**STORED DATA:**
((

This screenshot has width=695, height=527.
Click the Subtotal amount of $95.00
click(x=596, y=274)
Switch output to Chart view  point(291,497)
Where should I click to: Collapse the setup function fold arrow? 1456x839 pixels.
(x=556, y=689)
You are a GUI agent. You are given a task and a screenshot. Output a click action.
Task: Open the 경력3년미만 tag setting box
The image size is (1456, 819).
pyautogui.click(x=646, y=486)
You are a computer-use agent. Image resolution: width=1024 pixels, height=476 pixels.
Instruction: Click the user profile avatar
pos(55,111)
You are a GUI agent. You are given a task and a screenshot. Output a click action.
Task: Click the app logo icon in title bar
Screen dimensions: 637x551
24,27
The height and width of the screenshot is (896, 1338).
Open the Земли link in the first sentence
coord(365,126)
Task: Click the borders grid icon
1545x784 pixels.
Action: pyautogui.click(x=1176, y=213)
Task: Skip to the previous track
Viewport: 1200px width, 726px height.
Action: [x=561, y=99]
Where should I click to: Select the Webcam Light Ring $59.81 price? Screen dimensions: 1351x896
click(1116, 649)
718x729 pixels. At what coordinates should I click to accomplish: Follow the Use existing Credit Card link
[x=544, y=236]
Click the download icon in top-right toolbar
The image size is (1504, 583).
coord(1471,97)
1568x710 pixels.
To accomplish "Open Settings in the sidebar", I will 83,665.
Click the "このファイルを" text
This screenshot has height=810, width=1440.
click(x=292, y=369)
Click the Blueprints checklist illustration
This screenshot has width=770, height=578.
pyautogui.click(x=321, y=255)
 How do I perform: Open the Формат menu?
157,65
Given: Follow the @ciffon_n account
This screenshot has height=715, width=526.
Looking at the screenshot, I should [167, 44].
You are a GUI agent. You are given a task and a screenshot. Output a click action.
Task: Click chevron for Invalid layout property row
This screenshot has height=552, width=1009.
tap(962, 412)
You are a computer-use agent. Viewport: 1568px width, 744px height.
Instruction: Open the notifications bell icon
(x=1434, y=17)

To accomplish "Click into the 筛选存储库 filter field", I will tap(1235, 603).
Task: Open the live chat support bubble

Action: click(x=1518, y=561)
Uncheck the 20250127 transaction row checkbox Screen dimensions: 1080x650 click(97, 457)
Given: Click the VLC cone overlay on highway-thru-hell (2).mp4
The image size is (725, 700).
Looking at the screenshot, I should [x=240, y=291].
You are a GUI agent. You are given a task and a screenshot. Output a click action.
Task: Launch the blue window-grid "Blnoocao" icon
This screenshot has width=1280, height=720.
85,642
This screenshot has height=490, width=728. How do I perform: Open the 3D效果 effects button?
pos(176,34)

))

**WHAT THE TASK ASKS:** Put each line of the listing above into a JSON list of strings, one string per line, with blank lines omitted.

**FULL OUTPUT:**
[
  "This screenshot has width=695, height=527.",
  "Click the Subtotal amount of $95.00",
  "click(x=596, y=274)",
  "Switch output to Chart view  point(291,497)",
  "Where should I click to: Collapse the setup function fold arrow? 1456x839 pixels.",
  "(x=556, y=689)",
  "You are a GUI agent. You are given a task and a screenshot. Output a click action.",
  "Task: Open the 경력3년미만 tag setting box",
  "The image size is (1456, 819).",
  "pyautogui.click(x=646, y=486)",
  "You are a computer-use agent. Image resolution: width=1024 pixels, height=476 pixels.",
  "Instruction: Click the user profile avatar",
  "pos(55,111)",
  "You are a GUI agent. You are given a task and a screenshot. Output a click action.",
  "Task: Click the app logo icon in title bar",
  "Screen dimensions: 637x551",
  "24,27",
  "The height and width of the screenshot is (896, 1338).",
  "Open the Земли link in the first sentence",
  "coord(365,126)",
  "Task: Click the borders grid icon",
  "1545x784 pixels.",
  "Action: pyautogui.click(x=1176, y=213)",
  "Task: Skip to the previous track",
  "Viewport: 1200px width, 726px height.",
  "Action: [x=561, y=99]",
  "Where should I click to: Select the Webcam Light Ring $59.81 price? Screen dimensions: 1351x896",
  "click(1116, 649)",
  "718x729 pixels. At what coordinates should I click to accomplish: Follow the Use existing Credit Card link",
  "[x=544, y=236]",
  "Click the download icon in top-right toolbar",
  "The image size is (1504, 583).",
  "coord(1471,97)",
  "1568x710 pixels.",
  "To accomplish \"Open Settings in the sidebar\", I will 83,665.",
  "Click the \"このファイルを\" text",
  "This screenshot has height=810, width=1440.",
  "click(x=292, y=369)",
  "Click the Blueprints checklist illustration",
  "This screenshot has width=770, height=578.",
  "pyautogui.click(x=321, y=255)",
  " How do I perform: Open the Формат menu?",
  "157,65",
  "Given: Follow the @ciffon_n account",
  "This screenshot has height=715, width=526.",
  "Looking at the screenshot, I should [167, 44].",
  "You are a GUI agent. You are given a task and a screenshot. Output a click action.",
  "Task: Click chevron for Invalid layout property row",
  "This screenshot has height=552, width=1009.",
  "tap(962, 412)",
  "You are a computer-use agent. Viewport: 1568px width, 744px height.",
  "Instruction: Open the notifications bell icon",
  "(x=1434, y=17)",
  "To accomplish \"Click into the 筛选存储库 filter field\", I will tap(1235, 603).",
  "Task: Open the live chat support bubble",
  "Action: click(x=1518, y=561)",
  "Uncheck the 20250127 transaction row checkbox Screen dimensions: 1080x650 click(97, 457)",
  "Given: Click the VLC cone overlay on highway-thru-hell (2).mp4",
  "The image size is (725, 700).",
  "Looking at the screenshot, I should [x=240, y=291].",
  "You are a GUI agent. You are given a task and a screenshot. Output a click action.",
  "Task: Launch the blue window-grid \"Blnoocao\" icon",
  "This screenshot has width=1280, height=720.",
  "85,642",
  "This screenshot has height=490, width=728. How do I perform: Open the 3D效果 effects button?",
  "pos(176,34)"
]